Brief - Return the records word for word. Pictures do not belong in the copy.

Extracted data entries

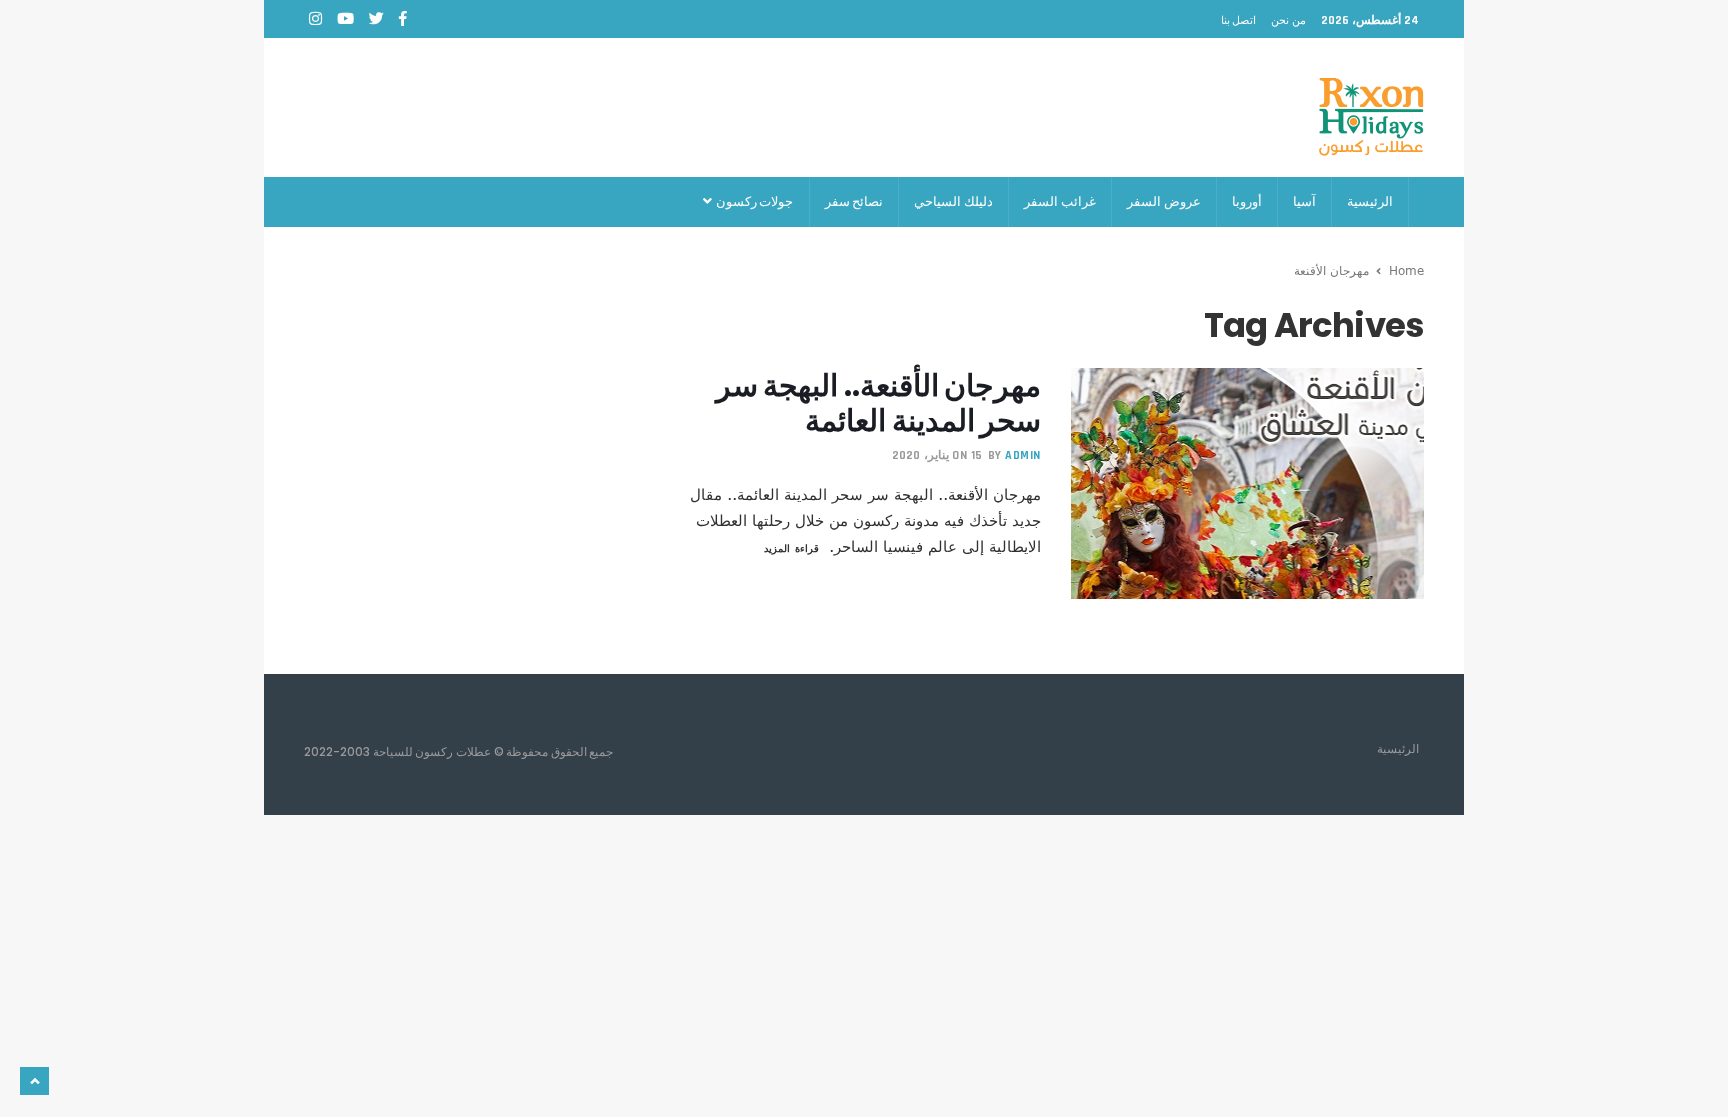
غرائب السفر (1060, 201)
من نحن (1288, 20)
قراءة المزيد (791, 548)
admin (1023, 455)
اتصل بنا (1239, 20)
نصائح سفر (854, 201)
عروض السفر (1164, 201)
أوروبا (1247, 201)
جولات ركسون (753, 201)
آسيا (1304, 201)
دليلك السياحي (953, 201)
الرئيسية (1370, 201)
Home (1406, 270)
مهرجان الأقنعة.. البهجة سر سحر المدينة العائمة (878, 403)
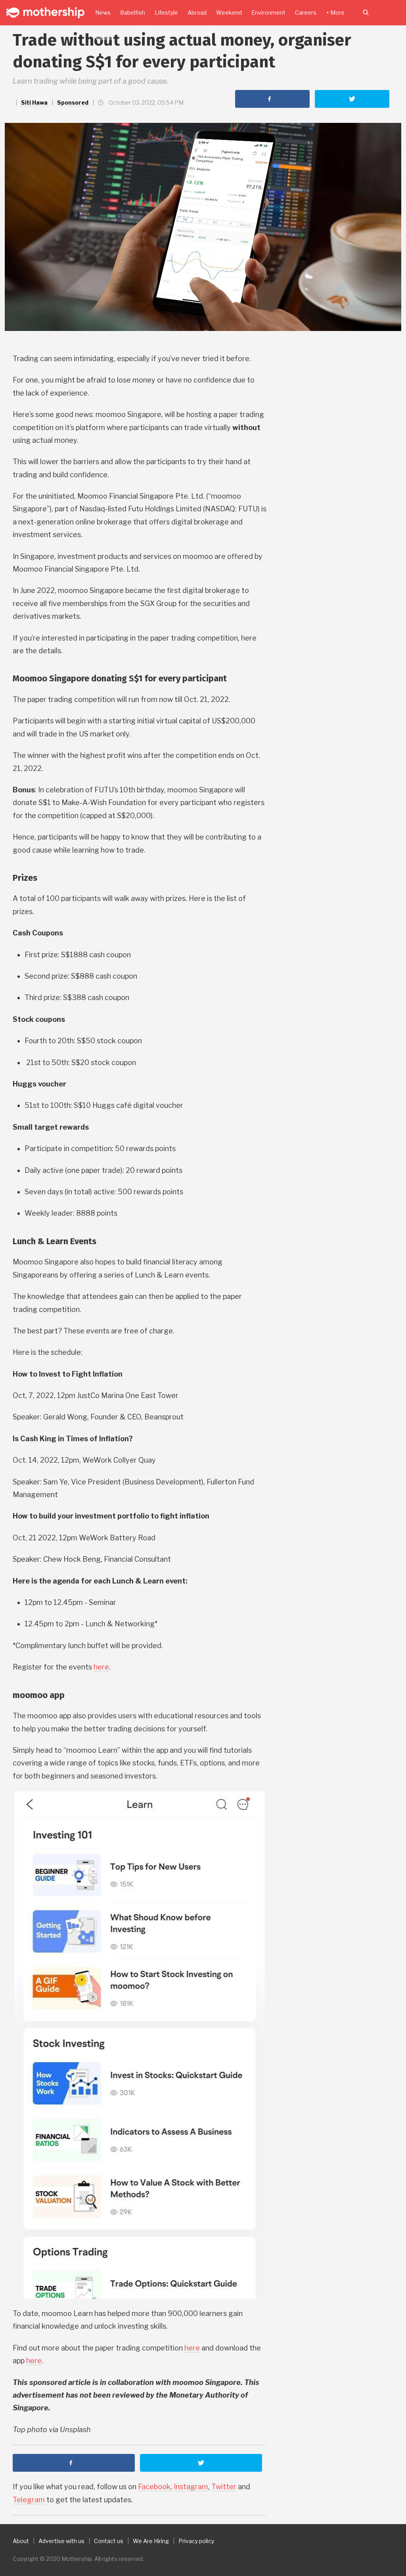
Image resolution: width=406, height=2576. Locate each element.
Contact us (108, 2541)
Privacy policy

Result of this task -
غرائب السفر (1060, 201)
من نحن (1288, 20)
قراءة المزيد (791, 548)
admin (1023, 455)
اتصل بنا (1239, 20)
نصائح سفر (854, 201)
عروض السفر (1164, 201)
أوروبا (1247, 201)
جولات ركسون (753, 201)
آسيا (1304, 201)
دليلك السياحي (953, 201)
الرئيسية (1370, 201)
Home (1406, 270)
مهرجان الأقنعة.. البهجة سر سحر المدينة العائمة (878, 403)
Image resolution: width=406, height=2576. Locate each element.
Contact us (108, 2541)
Privacy policy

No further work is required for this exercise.